Early life and career
Donald Bedell Wootton was born in 1896 in Mount Vernon, Ohio. The family moved to Detroit 15 years later, but eventually returned to Mount Vernon. The young Donald showed off his skills in baseball throughout the Ohio area, but right when he got the opportunity to play in the major league, he was drafted for his military service. He served as a private during the final months of World War I in 1918. Upon his return to civilian life, Wootton attended the Cleveland Art School, while sharing a studio with illustrator Rico Tomaso.
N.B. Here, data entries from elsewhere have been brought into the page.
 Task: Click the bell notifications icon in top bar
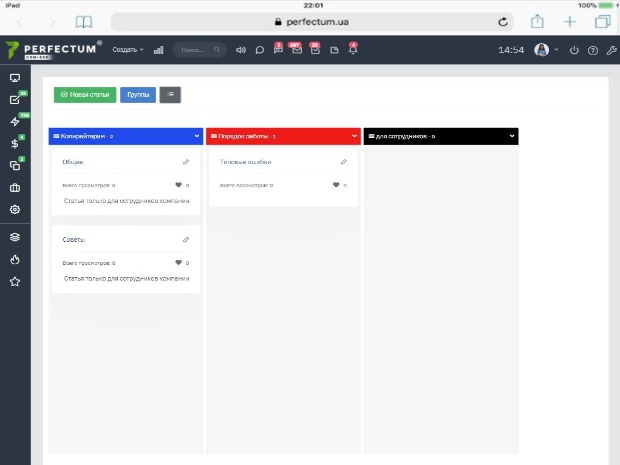pos(352,49)
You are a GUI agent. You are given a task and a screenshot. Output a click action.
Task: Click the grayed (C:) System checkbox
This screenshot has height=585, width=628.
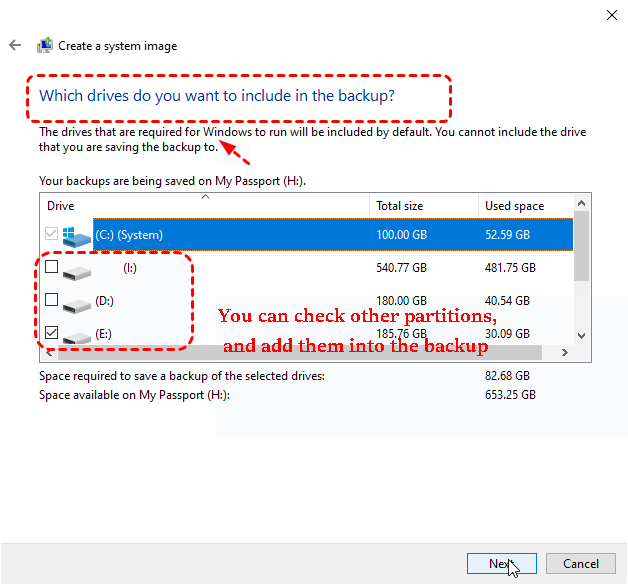(x=52, y=235)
The Cleveland Plain Dealer
Wootton began an association with the local newspaper, The Cleveland Plain Dealer. A staff member of its art department from 1919 to 1926, he not only made editorial cartoons, but also a Sunday strip called 'By The Way', which ran from 29 June 1919 to 27 May 1923. By 1922 the art staff was reinforced by Walt Scott. Wootton left the Plain Dealer in 1926 and worked as art director for the Cleveland Press for a while.

'Bugs' (The Daily Press, 13 November 1927) and 'Ol' Trusty' (The Battle Creek Enquirer, 16 October 1927).

NEA Syndicate
By 1927 Don Wootton had an association with the Newspaper Enterprise Association as both a caricaturist and cartoonist. Among his early tasks for this syndicate was continuing features like 'Bugs' (August-September 1927) and 'Ol' Trusty' (July-November 1927), which appeared in the radio and automobile sections of newspapers, respectively. Both had previously been drawn by other NEA artists like Charles D. Small, George Swanson and a certain Sefcik. Some of the later 'Bugs' strips are credited by Wootton, but signed by Joe King, however.

Seeing Stars
Another feature drawn by Wootton for the NEA was 'Seeing Stars' (April 1929-1930), which also appeared under the title 'Seeing the Stars in Hollywood'. Each installment offered a short biographical introduction to a popular Hollywood star, drawn by Wootton in six panels with text captions. Underneath the strip more detailed information was provided in a lengthy typeset text by Hollywood columnist Dan Thomas. The strip, credited to "Don and Dan", therefore had a similar approach as Westphal's 'Star Dust' (1929-1931), which ran through Midwest Feature Service in the same period. Subsequent "illustrated trivia" columns about celebrities presented all the information in one big illustrated panel with captions, such as Bud Thompson's 'Screen Oddities' (1931-1943), Wiley Padan's 'It's True' (1933-1947), Feg Murray's 'Seein' Stars' (1933-1951) and George Scarbo's 'Closeup and Comedy' (1934-1939). 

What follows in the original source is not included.